__Task to complete__: Render the lines of the records between the line holding "You are a GUI" and the line holding "pos(454,94)", inclusive, as a JSON list of strings with one string per line and no blank lines. Leave the pictures out.

__Stored records__:
╭──
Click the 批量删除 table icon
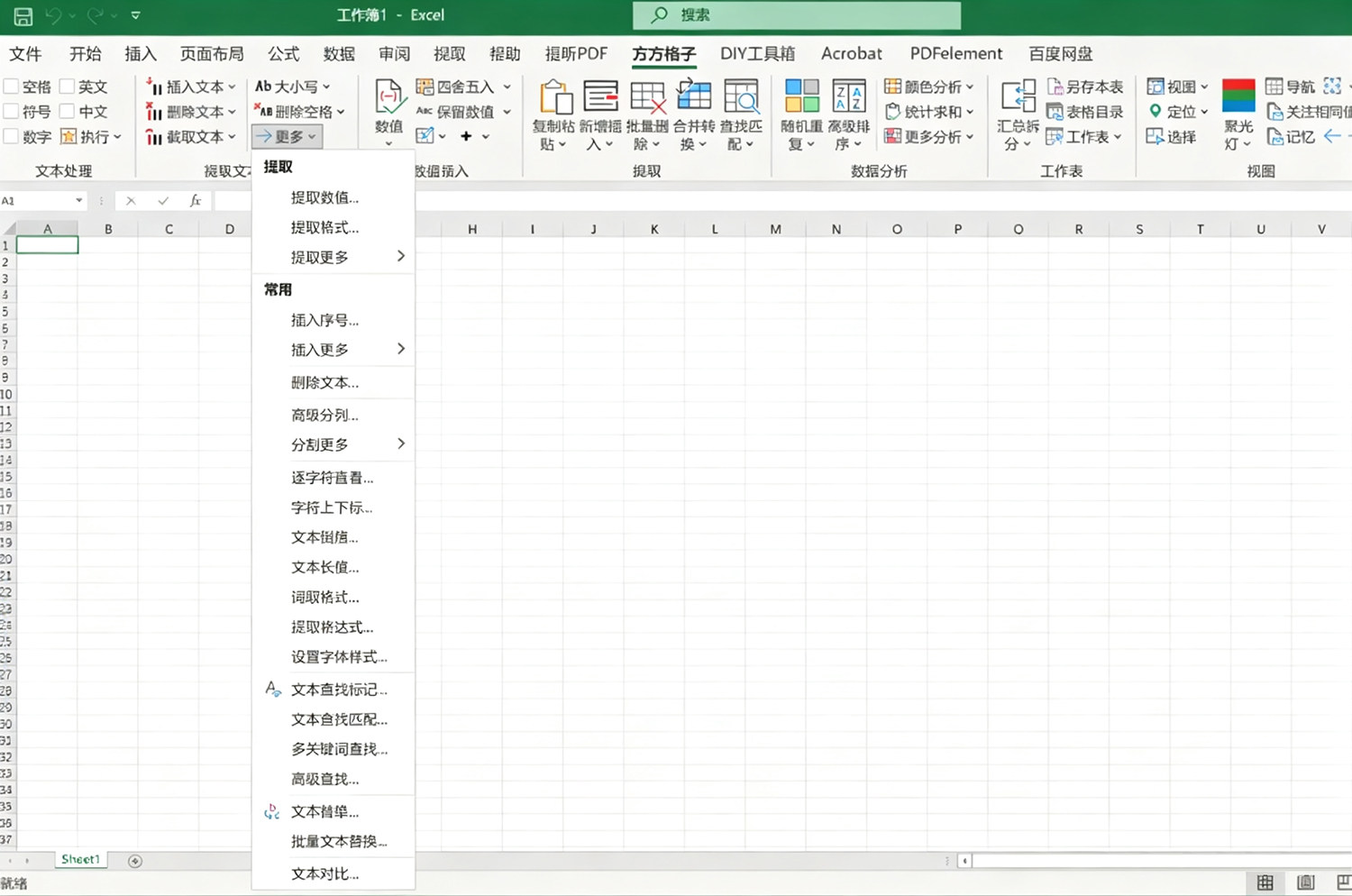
╰──
╭──
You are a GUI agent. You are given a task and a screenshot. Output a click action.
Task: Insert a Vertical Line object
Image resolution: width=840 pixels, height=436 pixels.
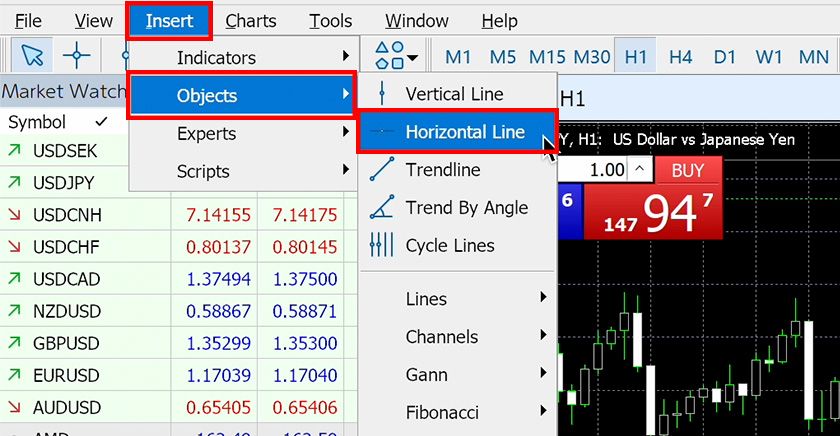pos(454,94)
╰──
__Solution to this problem__:
[
  "You are a GUI agent. You are given a task and a screenshot. Output a click action.",
  "Task: Insert a Vertical Line object",
  "Image resolution: width=840 pixels, height=436 pixels.",
  "pos(454,94)"
]